Les conditions de la refondation

La refondation du Gabon, notamment l’édification d’une République et d’une conscience citoyenne nouvelles, nécessite comme préalable l’émergence et la consolidation d’un énorme consensus autour d’un contrat social largement partagé. Il ne s’agira pas seulement de bâtir des institutions nouvelles et fortes. Les institutions seront viables et fortes lorsqu’une majorité de Gabonais, de toutes conditions, vivront à l’abri de la peur et du besoin.

Pétrole POG / Gabonactu.com
Pétrole POG / Gabonactu.com

À cet égard, la scénographie de la prestation de serment du nouveau président de la Transition aura été investie d’une charge symbolique suffisamment inédite, en pareille circonstance, pour que l’on s’y appesantisse.

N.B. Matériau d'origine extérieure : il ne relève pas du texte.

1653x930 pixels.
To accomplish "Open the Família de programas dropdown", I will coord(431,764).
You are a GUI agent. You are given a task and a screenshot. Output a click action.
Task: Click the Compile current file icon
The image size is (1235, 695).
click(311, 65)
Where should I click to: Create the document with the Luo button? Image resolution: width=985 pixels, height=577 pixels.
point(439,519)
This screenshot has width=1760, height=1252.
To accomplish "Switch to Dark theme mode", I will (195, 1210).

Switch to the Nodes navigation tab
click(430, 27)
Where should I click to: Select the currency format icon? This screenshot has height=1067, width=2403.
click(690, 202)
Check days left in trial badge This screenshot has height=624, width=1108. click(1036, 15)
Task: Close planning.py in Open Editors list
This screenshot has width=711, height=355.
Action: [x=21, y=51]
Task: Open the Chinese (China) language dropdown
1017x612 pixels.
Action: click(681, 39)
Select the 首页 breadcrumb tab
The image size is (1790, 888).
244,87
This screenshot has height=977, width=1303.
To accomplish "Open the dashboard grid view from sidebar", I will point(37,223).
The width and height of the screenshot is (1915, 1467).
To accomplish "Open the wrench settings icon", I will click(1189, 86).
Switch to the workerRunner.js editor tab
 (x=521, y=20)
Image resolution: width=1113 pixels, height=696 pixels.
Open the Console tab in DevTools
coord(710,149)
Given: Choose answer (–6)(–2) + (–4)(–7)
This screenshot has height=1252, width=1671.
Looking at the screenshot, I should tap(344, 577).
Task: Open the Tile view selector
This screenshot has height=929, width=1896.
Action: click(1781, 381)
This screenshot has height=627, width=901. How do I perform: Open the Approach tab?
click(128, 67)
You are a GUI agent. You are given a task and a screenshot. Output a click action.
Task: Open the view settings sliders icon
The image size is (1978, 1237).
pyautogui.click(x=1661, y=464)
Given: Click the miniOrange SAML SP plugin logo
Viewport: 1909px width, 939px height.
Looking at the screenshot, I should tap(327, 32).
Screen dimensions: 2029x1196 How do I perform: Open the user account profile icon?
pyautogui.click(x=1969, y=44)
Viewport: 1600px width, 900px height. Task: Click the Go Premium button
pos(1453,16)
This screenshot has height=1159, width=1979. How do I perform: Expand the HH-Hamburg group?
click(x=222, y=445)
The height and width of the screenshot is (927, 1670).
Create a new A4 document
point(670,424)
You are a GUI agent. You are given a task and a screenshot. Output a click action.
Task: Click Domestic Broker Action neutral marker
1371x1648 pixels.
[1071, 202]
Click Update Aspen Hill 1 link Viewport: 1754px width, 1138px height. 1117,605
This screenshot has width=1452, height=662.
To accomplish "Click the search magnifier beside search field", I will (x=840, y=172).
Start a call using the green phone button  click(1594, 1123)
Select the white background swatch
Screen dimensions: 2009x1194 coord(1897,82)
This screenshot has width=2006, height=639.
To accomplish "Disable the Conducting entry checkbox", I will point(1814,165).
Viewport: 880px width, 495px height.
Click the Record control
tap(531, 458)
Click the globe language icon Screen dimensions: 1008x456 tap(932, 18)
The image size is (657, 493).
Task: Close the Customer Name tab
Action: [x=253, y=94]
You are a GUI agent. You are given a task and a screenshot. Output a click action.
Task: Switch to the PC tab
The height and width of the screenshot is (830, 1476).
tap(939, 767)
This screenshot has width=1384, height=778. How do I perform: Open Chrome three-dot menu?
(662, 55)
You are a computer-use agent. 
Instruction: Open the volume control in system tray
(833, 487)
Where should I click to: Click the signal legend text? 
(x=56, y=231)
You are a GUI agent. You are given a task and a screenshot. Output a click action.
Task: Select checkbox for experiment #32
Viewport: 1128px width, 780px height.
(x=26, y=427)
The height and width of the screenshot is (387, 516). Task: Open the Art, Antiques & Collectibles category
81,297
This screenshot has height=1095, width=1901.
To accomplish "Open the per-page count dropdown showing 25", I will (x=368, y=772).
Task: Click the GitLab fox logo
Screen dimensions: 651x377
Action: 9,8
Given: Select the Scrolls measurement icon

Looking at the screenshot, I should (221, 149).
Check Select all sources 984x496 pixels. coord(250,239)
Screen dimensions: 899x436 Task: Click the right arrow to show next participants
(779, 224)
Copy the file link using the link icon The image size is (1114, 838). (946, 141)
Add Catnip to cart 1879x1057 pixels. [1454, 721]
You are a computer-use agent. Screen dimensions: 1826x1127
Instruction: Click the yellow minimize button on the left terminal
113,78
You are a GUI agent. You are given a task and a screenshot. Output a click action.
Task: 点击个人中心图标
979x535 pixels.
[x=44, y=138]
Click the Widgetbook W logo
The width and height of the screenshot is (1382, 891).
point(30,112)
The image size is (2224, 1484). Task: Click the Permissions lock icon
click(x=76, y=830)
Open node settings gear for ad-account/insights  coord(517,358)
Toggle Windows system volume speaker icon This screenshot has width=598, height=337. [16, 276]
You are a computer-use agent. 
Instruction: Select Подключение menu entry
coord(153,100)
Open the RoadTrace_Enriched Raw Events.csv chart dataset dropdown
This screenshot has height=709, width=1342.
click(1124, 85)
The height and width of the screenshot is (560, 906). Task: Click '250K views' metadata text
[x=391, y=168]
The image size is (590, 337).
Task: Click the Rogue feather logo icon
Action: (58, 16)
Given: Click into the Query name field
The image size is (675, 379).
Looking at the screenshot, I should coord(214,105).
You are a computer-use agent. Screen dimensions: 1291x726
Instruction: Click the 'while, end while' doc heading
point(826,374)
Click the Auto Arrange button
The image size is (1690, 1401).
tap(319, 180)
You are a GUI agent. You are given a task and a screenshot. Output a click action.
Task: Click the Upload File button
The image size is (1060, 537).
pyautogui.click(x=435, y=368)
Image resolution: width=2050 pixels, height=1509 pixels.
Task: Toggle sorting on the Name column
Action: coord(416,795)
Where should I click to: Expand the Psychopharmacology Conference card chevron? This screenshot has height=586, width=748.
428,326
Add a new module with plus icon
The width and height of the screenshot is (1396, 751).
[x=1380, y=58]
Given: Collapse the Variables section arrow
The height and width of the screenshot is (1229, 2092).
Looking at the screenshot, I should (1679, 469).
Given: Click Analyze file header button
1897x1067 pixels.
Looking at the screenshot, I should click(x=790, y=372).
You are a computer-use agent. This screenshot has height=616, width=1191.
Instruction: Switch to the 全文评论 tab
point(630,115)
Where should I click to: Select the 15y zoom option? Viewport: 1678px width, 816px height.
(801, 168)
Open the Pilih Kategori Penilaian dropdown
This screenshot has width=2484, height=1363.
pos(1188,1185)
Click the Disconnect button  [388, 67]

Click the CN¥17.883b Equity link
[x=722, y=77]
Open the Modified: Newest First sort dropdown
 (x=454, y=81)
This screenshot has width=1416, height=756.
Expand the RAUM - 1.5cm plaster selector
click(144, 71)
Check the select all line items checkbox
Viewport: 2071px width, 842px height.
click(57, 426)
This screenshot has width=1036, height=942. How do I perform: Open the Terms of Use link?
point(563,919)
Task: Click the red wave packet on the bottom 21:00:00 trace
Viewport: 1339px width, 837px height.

Au-delà de son discours d’investiture, à la fois exhortation, ode au rassemblement et hommage aux patriotes gabonais défunts, il a gratifié d’une poignée de main ou d’une accolade tous les invités présents dans la salle des banquets du palais présidentiel : hommes de médias, acteurs de la société civile, personnalités politiques de l’ancien régime comme de l’opposition. La longue parade militaire et populaire qui s’est ensuivie procédait manifestement de la même volonté du nouveau pouvoir. Mais, outre les symboles et les paroles, les actes des prochains mois seront scrutés parce que décisifs.

Points de crispation

Le retour annoncé des exilés politiques et l’amnistie des prisonniers d’opinion sont d’autant plus attendus qu’ils dépendent de la seule volonté politique du pouvoir de Transition. Il demeure cependant des points de crispation que seules les dynamiques des prochains mois pourraient lever. Si le contentieux électoral né de la présidentielle de 2016 entre l’ex-président de la Commission de l’union africaine, Jean Ping, et l’ex-chef de l’État, Ali Bongo Ondimba, semble avoir connu son épilogue le 30 août 2023, le candidat de la coalition Alternance 23, Albert Ondo Ossa, continue de revendiquer la publication de la vérité des urnes, en dépit de la fin de non-recevoir du pouvoir actuel. Le président de la transition gabonaise, Brice Oligui Nguema, s’est d’ailleurs rendu au domicile du candidat de l’opposition le mardi 5 septembre. Le dénouement heureux de ce point de divergence serait un atout pour la réussite de la dynamique de refondation qui s’amorce.

 La nomination au poste de Premier ministre de Raymond Ndong Sima, ce 7 septembre 2023 pourrait peut-être augurer un signe positif de la refondation tant voulue par les gabonais.